> [TASK GOAL] Print exactly, and only, the lines from the one that has "Screen dimensions: 1540x814" through the end of the material below, with both ends included and the pictures omitted.

> [DATA FOR THIS EXERCISE]
Content starts
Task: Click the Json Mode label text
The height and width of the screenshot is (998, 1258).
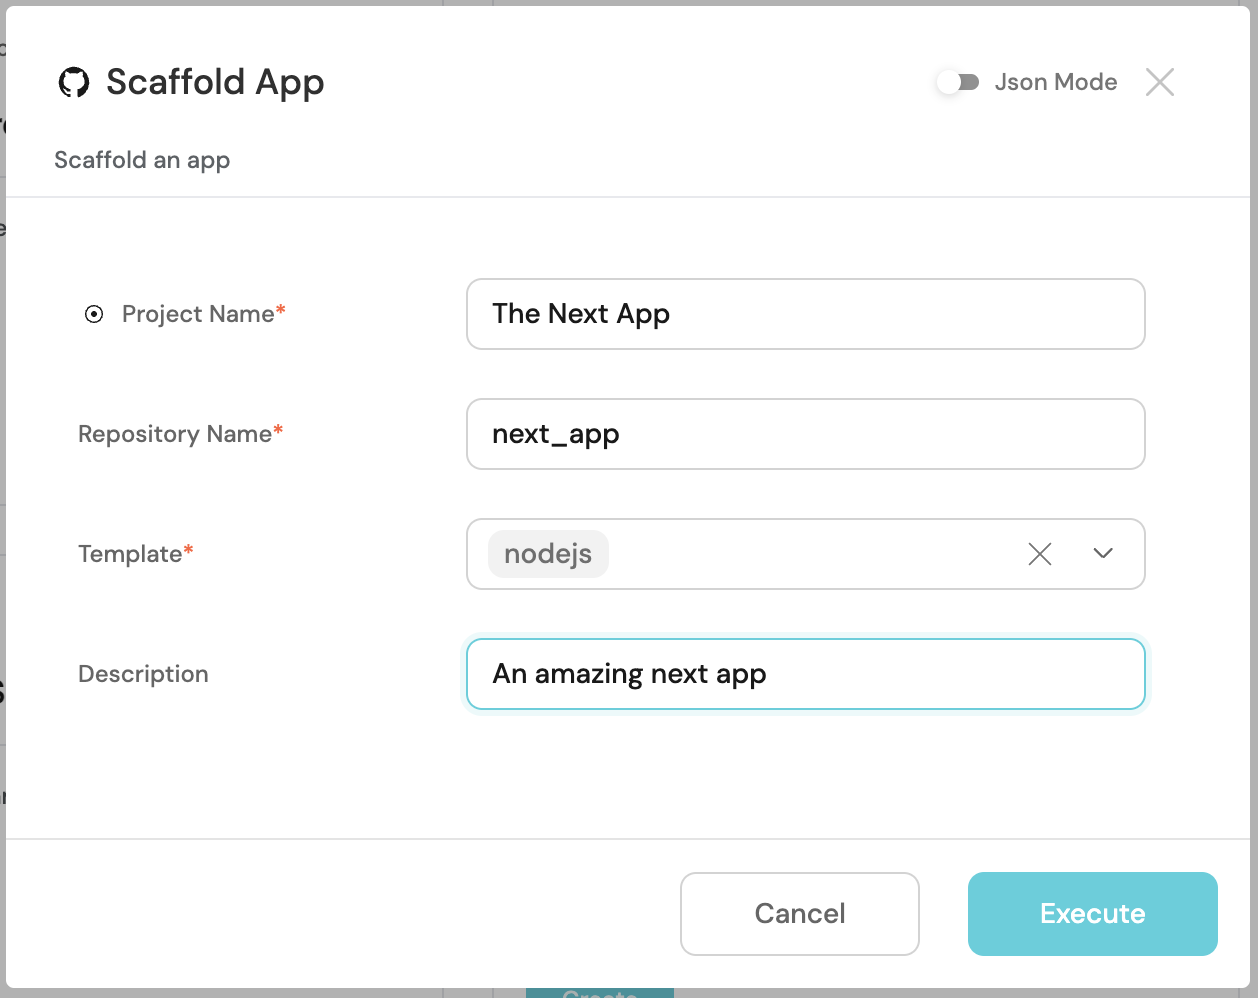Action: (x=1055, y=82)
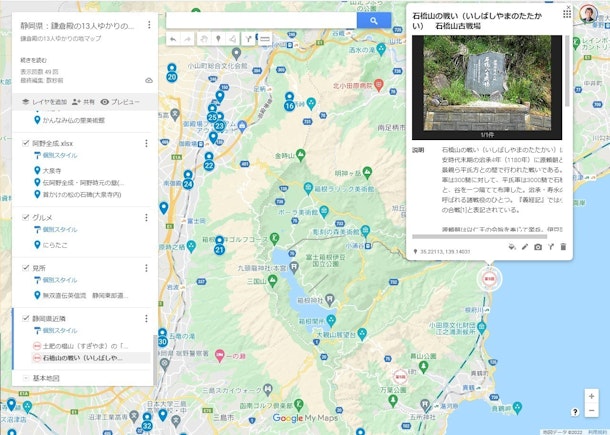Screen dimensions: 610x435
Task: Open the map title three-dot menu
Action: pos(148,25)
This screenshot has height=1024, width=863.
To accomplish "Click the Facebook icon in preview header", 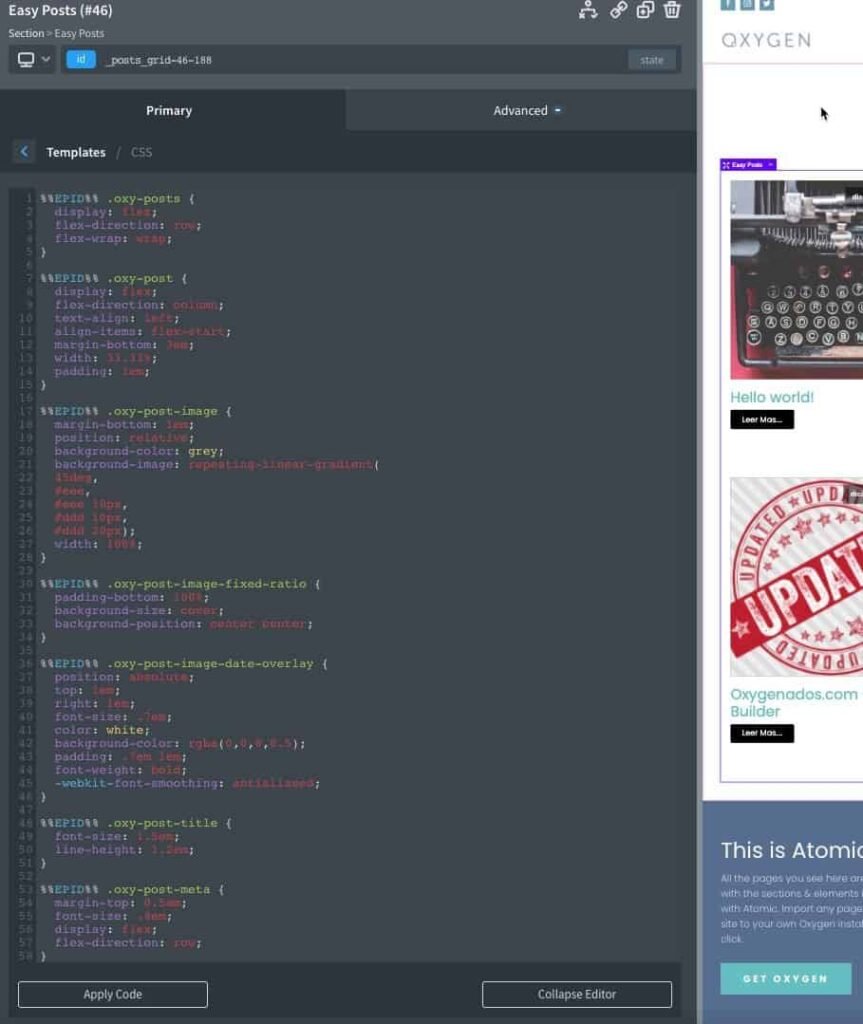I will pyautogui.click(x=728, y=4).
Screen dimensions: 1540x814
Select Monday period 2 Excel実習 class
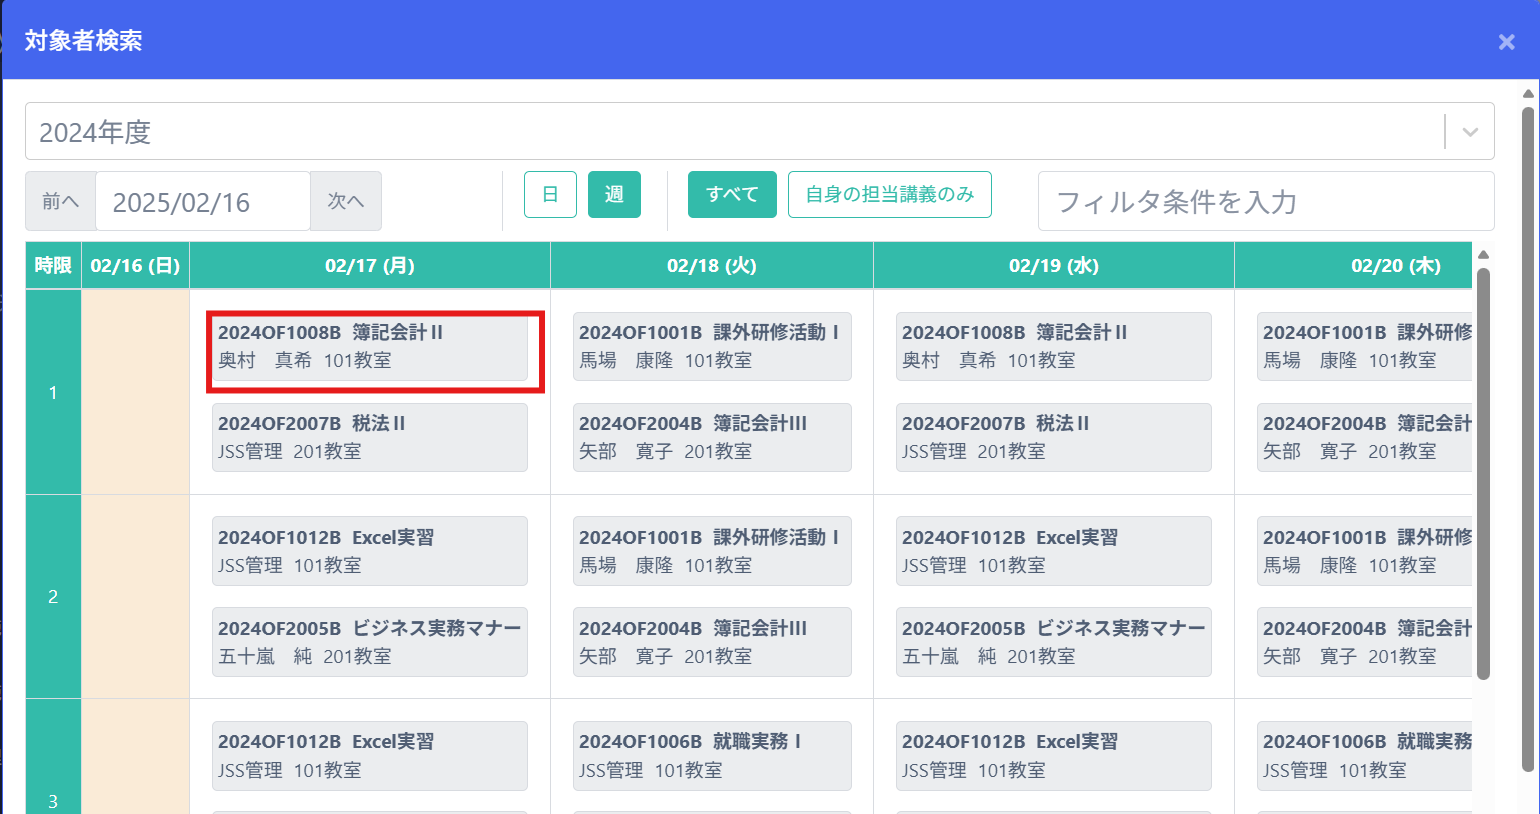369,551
Content ends
> [EXPECTED OUTPUT]
Screen dimensions: 1540x814
Select Monday period 2 Excel実習 class
369,551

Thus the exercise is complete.